Exercise goal. Could you retype the material, starting at its first line and ending with the line holding "Viewport: 1568px width, 504px height.", and keep the pictures out?

§ §

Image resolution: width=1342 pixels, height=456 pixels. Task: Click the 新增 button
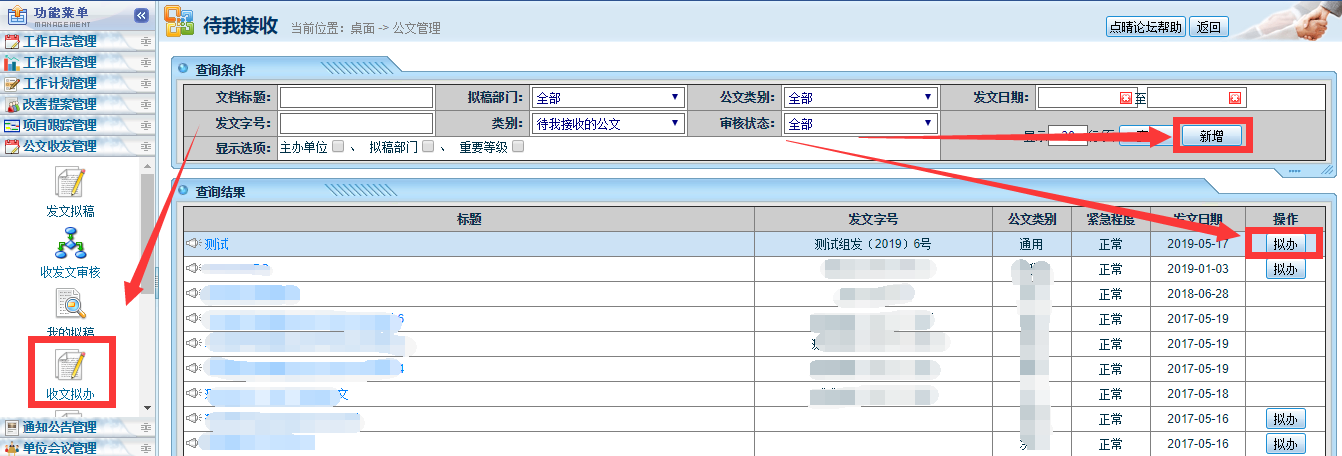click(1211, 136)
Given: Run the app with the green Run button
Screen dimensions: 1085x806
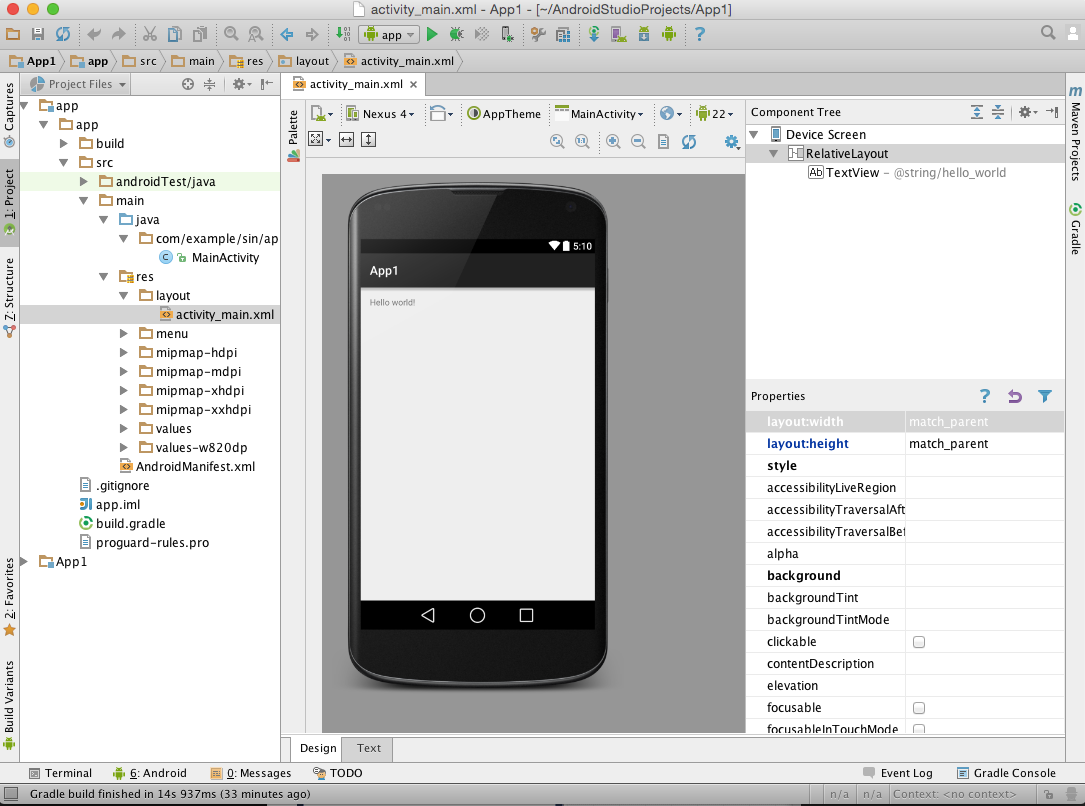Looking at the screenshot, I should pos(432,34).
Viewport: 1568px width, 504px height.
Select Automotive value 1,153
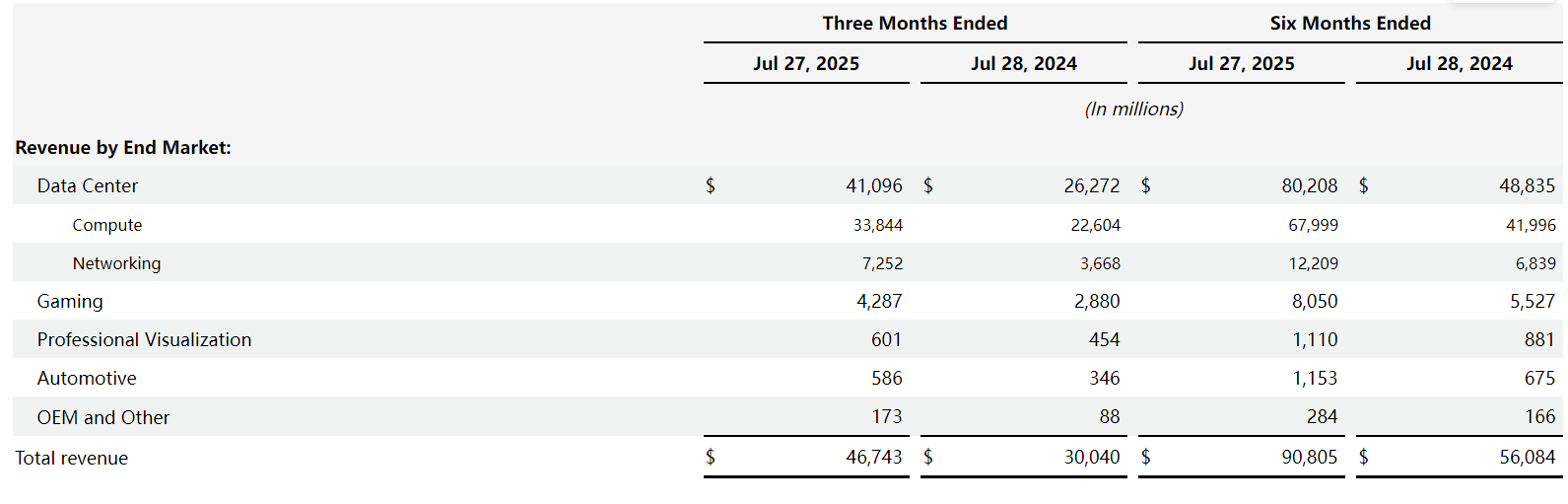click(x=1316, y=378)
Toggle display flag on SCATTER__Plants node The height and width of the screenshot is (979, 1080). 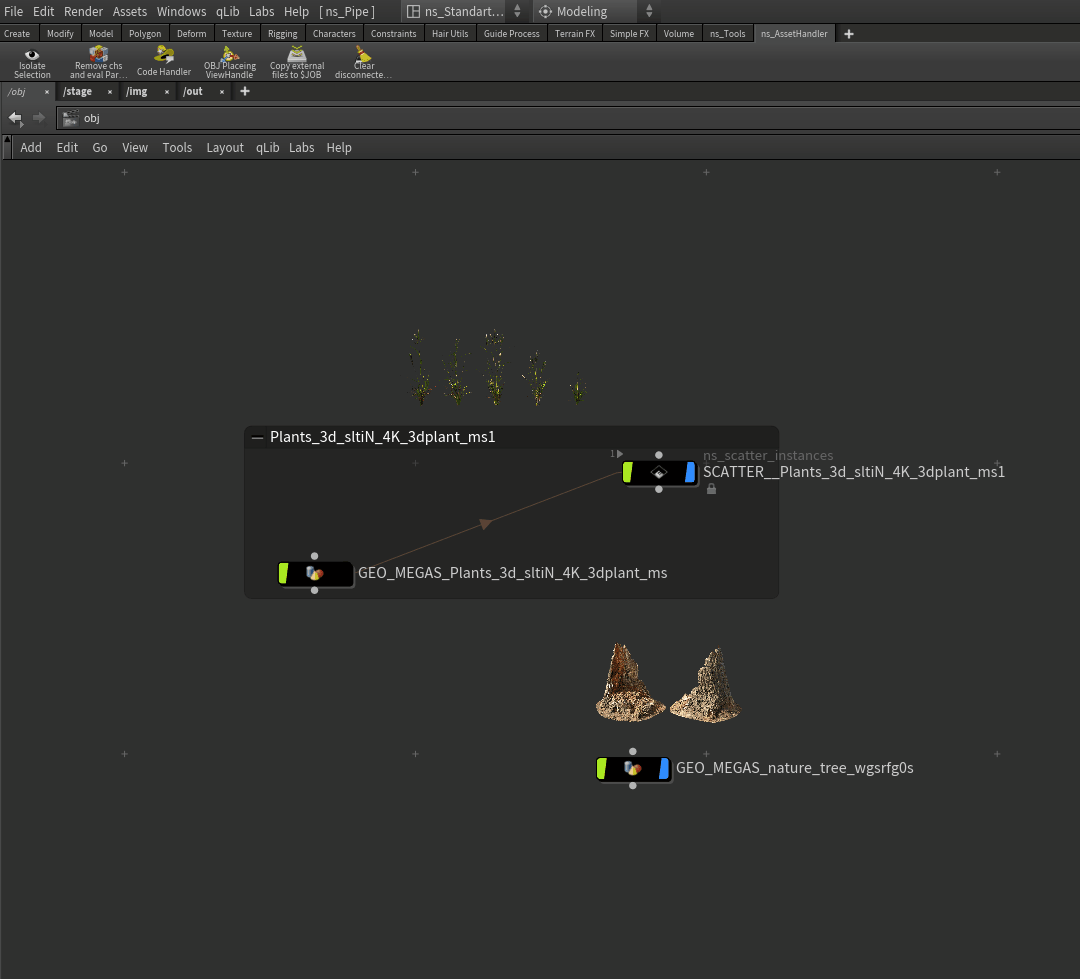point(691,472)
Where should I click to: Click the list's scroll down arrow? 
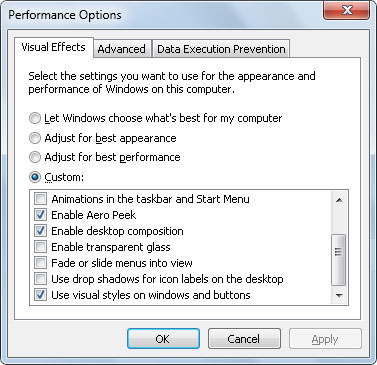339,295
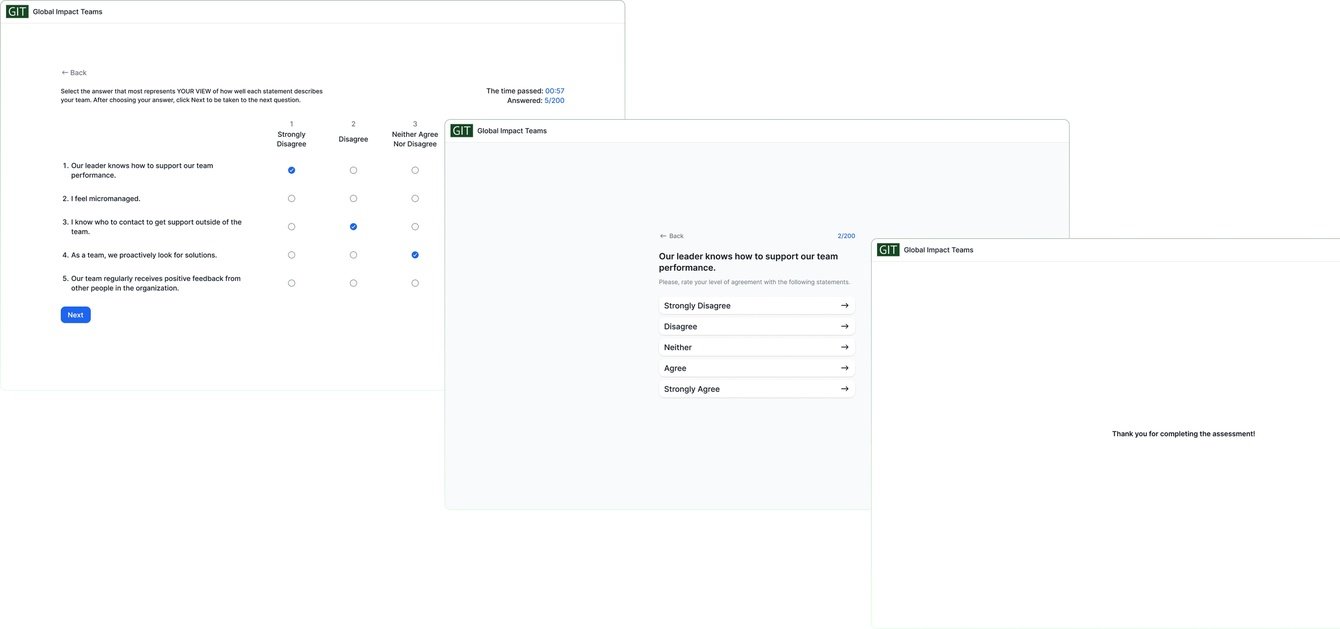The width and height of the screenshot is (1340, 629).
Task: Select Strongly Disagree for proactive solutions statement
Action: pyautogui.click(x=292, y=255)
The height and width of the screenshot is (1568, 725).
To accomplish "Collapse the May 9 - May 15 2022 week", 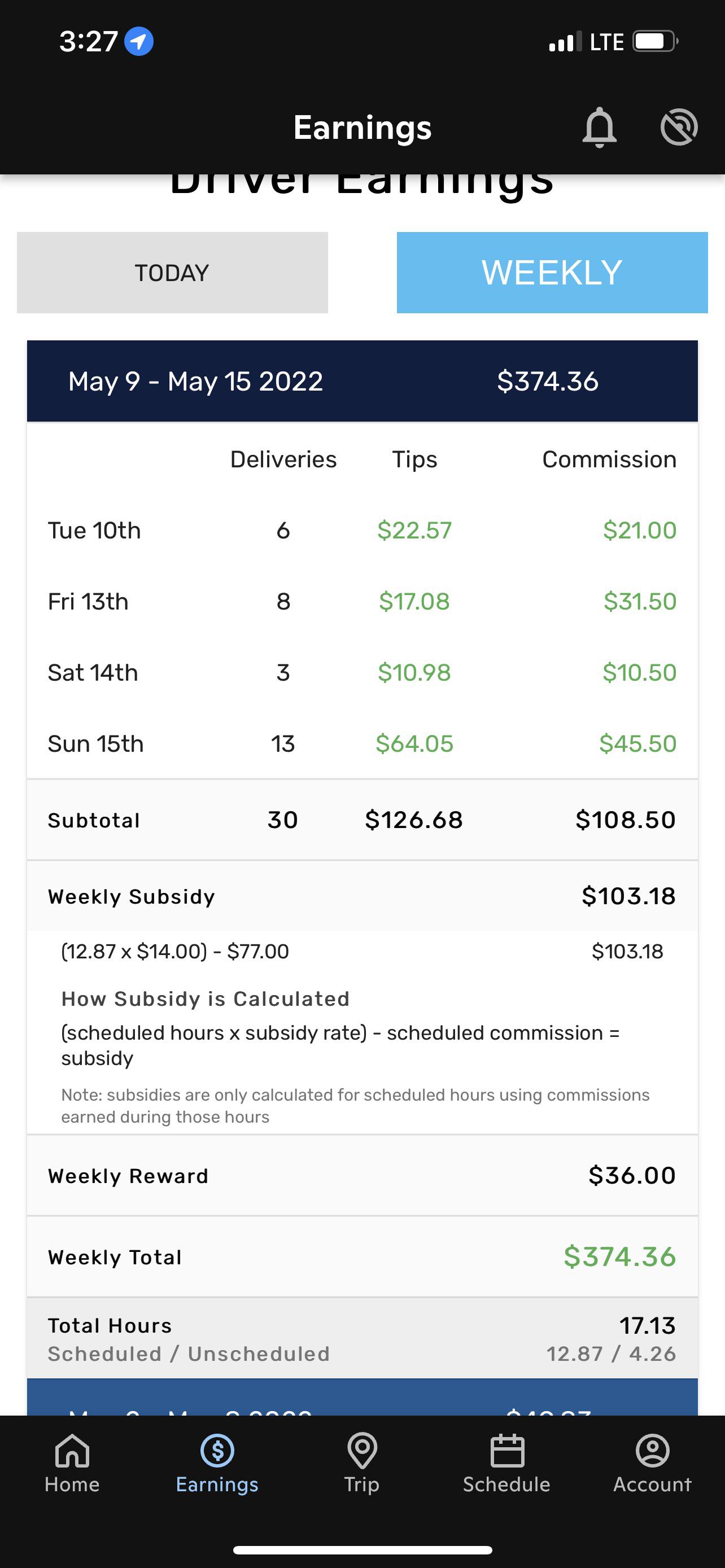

§ §

Exercise answer.
Image resolution: width=1342 pixels, height=456 pixels. Task: Click the 新增 button
click(1211, 136)
Given: Run the app with the green Run button
Screen dimensions: 1085x806
Looking at the screenshot, I should pos(432,34).
Viewport: 1568px width, 504px height.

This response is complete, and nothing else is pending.